Die Antwort stand zwar nicht zwischen den Zeilen, doch an Stellen der Zeitungen, die von der vorherigen Suche ausgeklammert waren: Den Kleinanzeigen. Je weiter er dabei in den Ausgaben zurückging, desto kälter lies es ihm den Rücken herunter. Wie sehr sich die Annoncen dabei glichen: Um Mithilfe bei der Suche bitten Frau, Mann, Mutter, Vater, Tochter oder Sohn nach ihrem Angehörigen, deren letztes Lebenszeichen sie in diese Umgebung zurückverfolgen konnten. Mit zahlreichen Ausdrucken in der Hand ging es zurück zum Polizisten, der aber bei seinem Auftauchen einfach die Jalousie herunterließ und Feierabend machte. Die Nacht über ließ sich kein Auge schließen. Er fühlte sich bei jeder seiner Schritte und Handlungen beobachtet. Erging es seiner Schwester vormals ähnlich? Nur vereinzelt schien es, als würden Einwohner anders sein - nicht auf ihn starren. Mit dem Foto in der Hand fragte er einen von ihnen. Sicherheitshalber handelte es sich um eine alte Frau, vor der er wohl am ehesten im Notfall die Flucht ergreifen konnte. Weitere Falten und eine bemitleidende Miene entstanden, als jener das Problem geschildert wurde. "Du solltest die Sache auf sich beruhen lassen..." - "Also war sie hier? Haben sie meine Schwester gesehen?" - "Ja." Die Frau begann zu rechnen. "Es muss so vor drei... Nein, das war vor vier Monaten, dem zweiten August. Meine Enkelin hatte einen Tag darauf Geburtstag. Also, sie hat zwei Bilder herum gezeigt. Eins war gemalt, wahrscheinlich von einem Kind und das zweite zeigte ihre Tochter. Sie sagte, sie suche sie." Oliver runzelte die Stirn. "Sind sie sicher?" Ihr Nicken verwirrte ihn noch mehr. "Wissen sie vielleicht auch, wo sie hingegangen ist?" - "Ja, aber sie kehrte nicht von dort zurück - keine von ihnen: In den Wald." - "Keine von ihnen: Was meinen sie damit?" - "Du da, was willst du von meiner Mutter?!" Jemand kam eilig angelaufen. Von irgendwoher kam Oliver ihm bekannt vor - kein Wunder, hatte er doch bestimmt schon jeden im Ort das Foto gezeigt.
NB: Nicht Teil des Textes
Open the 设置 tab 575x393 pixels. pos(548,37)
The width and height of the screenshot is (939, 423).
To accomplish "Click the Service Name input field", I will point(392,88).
Genau wie in der Nacht zuvor, wollte weder Körper noch Geist ruhen. Was hatte die Frau gesagt: Seine Schwester suche ihre Tochter? Unmöglich, war doch die ganze Familie bei Madeleines Beerdigung gewesen. Sabine ging in den Wald... lag dort etwa die Antwort? Wollten die Behörden etwas vertuschen? Einen Serienmörder mitten in Deutschland durfte es scheinbar nicht geben. Befand er sich nun selbst in Gefahr? Jedes der wenigen vorbeifahrenden Auto ließ Oliver hochschrecken und vorsichtig am Fenster schauen. Hätte er nicht schon das Zimmer gemietet, würde er wohl im Auto schlafen - bei diesen Blicken der Wirtin, als er die Treppe hinaufstieg. Steckte sie etwa ebenfalls mit drin? Vielleicht stellte es sich als Nachteil heraus, zu viele Filme gesehen und Bücher gelesen zu haben. Die eigene Fantasie malte sich die skurrilsten Szenarien aus, in denen Wesen von Aliens bis Vampire Rollen besetzten. Doch alles schien irgendwie greifbar zu sein... real?
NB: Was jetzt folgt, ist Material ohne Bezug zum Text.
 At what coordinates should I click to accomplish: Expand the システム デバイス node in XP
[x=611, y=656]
Als ein Angestellte den Supermarkt öffnete, wartete schon seit dem Morgen ein einzelner Kunde. Sogleich griff jener im Gemüsefach nach Knoblauch und mehreren Fläschchen aus dem Regal. In der Kirche strömte das Wasser in die Glasbehälter, die Spitzen der Holzpflöcke wurden in das Becken gehalten. Es gab viele Gefahren, gegen die man sich zu wappnen hatte. Gegen irdische Widersacher halfen hoffentlich die zahlreichen Messer sämtlicher Größen, die an den unterschiedlichsten Stellen des Körpers verborgen wurden. Alle Waffen halfen aber kaum bei dem klammen Gefühl, als die ersten Bäume hinter sich gelassen wurden...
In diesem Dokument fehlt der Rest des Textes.